# Mixed Precision (Per-Tensor Weight Dtype Overrides)

When uniform weight conversion (e.g. `experimental_weight_dtype: "bfp_bf8"`) causes accuracy degradation in specific layers, you can specify dtype overrides on a per-tensor basis. This lets you keep sensitive layers at higher precision (e.g. `bf16`) while converting the rest to a lower format (e.g. `bfp_bf8` or `bfp_bf4`).

> **Note:** Currently only matmul/linear layer weight overrides are propagated and respected. Convolution weights on lower data types are not yet supported through the compiler.

## Method 1: Python dict (recommended)

Build a dict mapping parameter names (or glob patterns) to target dtypes and call `apply_weight_dtype_overrides()`:

```python
from tt_torch import apply_weight_dtype_overrides

# Override specific weights by name.
apply_weight_dtype_overrides(model, {
    "fc2.weight": "bfp_bf8",
})

# Or use glob patterns to target groups of layers.
apply_weight_dtype_overrides(model, {
    "model.layers.*.mlp.gate_proj.weight": "bfp_bf4",
    "model.layers.*.mlp.up_proj.weight": "bfp_bf4",
    "model.layers.0.self_attn.q_proj.weight": "bf16",
})

# A "default" key applies to all weights, with specific overrides taking precedence.
apply_weight_dtype_overrides(model, {
    "default": "bfp_bf8",
    "model.layers.0.self_attn.q_proj.weight": "bf16",
})
```

Call this **after** creating the model and **before** `torch.compile`. See `examples/pytorch/mnist_performant.py` for a complete working example that lowers the last linear layer weight to bfp_bf8.

## Method 2: JSON config + CLI

For large models with hundreds of weight parameters, use the `tt-gen-weight-template` CLI to generate a JSON template, then edit it:

```bash
tt-gen-weight-template --loader third_party/tt_forge_models/llama/causal_lm/pytorch/loader.py
```

**CLI options:**

| Option | Description |
|--------|-------------|
| `--loader` | **(Required)** Path to a model `loader.py` file |
| `--variant` | Variant enum name (e.g. `LLAMA_3_1_8B`). Defaults to the loader's `DEFAULT_VARIANT` |
| `--list-variants` | List available variants and exit |
| `--default-dtype` | Default dtype for all entries: `bfp_bf8` (default), `bfp_bf4`, or `bf16` |
| `--output-dir` | Override output directory (default: `mixed_precision_configs/` next to the loader) |
| `--auto-class` | transformers `Auto*` class to use (default: `AutoModelForCausalLM`) |

The output is a JSON file mapping every weight parameter to a dtype string.
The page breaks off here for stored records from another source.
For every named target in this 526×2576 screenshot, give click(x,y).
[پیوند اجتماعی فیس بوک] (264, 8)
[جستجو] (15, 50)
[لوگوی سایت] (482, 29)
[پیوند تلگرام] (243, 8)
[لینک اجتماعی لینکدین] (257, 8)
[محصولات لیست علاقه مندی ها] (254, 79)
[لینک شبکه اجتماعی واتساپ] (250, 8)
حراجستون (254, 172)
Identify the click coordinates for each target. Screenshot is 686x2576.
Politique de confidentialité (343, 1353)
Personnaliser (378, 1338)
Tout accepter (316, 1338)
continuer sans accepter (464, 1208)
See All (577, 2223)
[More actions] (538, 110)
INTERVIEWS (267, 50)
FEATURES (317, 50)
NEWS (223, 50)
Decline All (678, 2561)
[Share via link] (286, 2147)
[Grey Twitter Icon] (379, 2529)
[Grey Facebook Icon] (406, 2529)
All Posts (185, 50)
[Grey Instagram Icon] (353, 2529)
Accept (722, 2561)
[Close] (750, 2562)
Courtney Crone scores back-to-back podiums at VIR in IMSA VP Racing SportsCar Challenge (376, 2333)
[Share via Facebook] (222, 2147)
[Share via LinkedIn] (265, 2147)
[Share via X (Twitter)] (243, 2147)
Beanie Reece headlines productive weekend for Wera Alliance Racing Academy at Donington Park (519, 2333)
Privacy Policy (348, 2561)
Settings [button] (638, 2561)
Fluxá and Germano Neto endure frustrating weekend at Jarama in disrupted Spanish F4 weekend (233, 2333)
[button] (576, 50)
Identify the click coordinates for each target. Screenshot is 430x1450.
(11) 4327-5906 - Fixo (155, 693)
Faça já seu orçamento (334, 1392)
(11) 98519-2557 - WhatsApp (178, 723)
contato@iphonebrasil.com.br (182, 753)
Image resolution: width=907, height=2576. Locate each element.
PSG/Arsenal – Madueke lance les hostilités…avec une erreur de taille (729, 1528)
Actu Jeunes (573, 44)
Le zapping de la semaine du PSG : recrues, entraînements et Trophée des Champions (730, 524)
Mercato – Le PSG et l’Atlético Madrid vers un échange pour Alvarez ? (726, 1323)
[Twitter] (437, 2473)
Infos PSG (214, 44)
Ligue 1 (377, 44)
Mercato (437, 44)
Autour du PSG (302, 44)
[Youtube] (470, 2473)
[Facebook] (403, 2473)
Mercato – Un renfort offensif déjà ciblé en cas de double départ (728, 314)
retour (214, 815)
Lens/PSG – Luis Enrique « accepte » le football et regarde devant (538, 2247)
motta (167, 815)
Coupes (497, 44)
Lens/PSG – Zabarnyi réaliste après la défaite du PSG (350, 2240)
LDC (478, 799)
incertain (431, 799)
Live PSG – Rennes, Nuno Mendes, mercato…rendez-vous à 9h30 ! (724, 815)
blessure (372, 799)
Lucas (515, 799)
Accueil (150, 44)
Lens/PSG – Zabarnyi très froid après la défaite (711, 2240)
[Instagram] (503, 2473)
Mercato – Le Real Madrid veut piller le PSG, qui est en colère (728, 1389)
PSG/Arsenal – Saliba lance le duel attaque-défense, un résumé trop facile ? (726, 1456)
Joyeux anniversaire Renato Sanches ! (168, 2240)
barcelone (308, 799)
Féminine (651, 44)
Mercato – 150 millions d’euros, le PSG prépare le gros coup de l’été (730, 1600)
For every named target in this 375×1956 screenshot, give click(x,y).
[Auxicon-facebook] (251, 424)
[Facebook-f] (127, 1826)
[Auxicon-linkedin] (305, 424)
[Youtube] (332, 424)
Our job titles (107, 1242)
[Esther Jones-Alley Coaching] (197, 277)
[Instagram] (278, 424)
Edit it to fine-tune per-layer dtypes:

```json
{
    "model.layers.*.mlp.gate_proj.weight": "bfp_bf4",
    "model.layers.*.mlp.up_proj.weight": "bfp_bf4",
    "model.layers.0.self_attn.q_proj.weight": "bf16"
}
```

Then pass the JSON file path to `apply_weight_dtype_overrides()`:

```python
apply_weight_dtype_overrides(model, "path/to/config.json")
```

**Auto-discovery for tests and benchmarks:** JSON configs placed in `mixed_precision_configs/` next to the model's `loader.py` are automatically discovered by the model test runner (`tests/runner/test_models.py`) and LLM benchmarks (`tests/benchmark/benchmarks/llm_benchmark.py`).

## In-model annotation

If you control the model code, you can annotate weights directly in the forward pass using `torch.ops.tt.weight_dtype_override`:

```python
def forward(self, x):
    w = torch.ops.tt.weight_dtype_override(self.fc.weight, "bfp_bf8")
    return torch.matmul(x, w)
```

This is useful for custom models or when you need dtype overrides to interact with other operations (e.g. tensor-parallel sharding). In practice this is rarely needed — the dict and JSON methods above cover most use cases.

## How it works

Overrides are applied transparently via `torch.nn.utils.parametrize` — there is **no need** to edit model forward functions or manually insert custom ops (unless using in-model annotation). The `apply_weight_dtype_overrides()` function registers a parametrization on each matched weight that injects a `torch.ops.tt.weight_dtype_override` call. During compilation, a C++ frontend pass extracts these annotations and propagates them as per-argument attributes for the tt-mlir weight dtype conversion pass.

> **Note:** If `apply_weight_dtype_overrides()` is called multiple times on the same model (e.g. first with a dict, then with a JSON config), the first call has priority for any given weight — already-parametrized weights are not overridden by subsequent calls.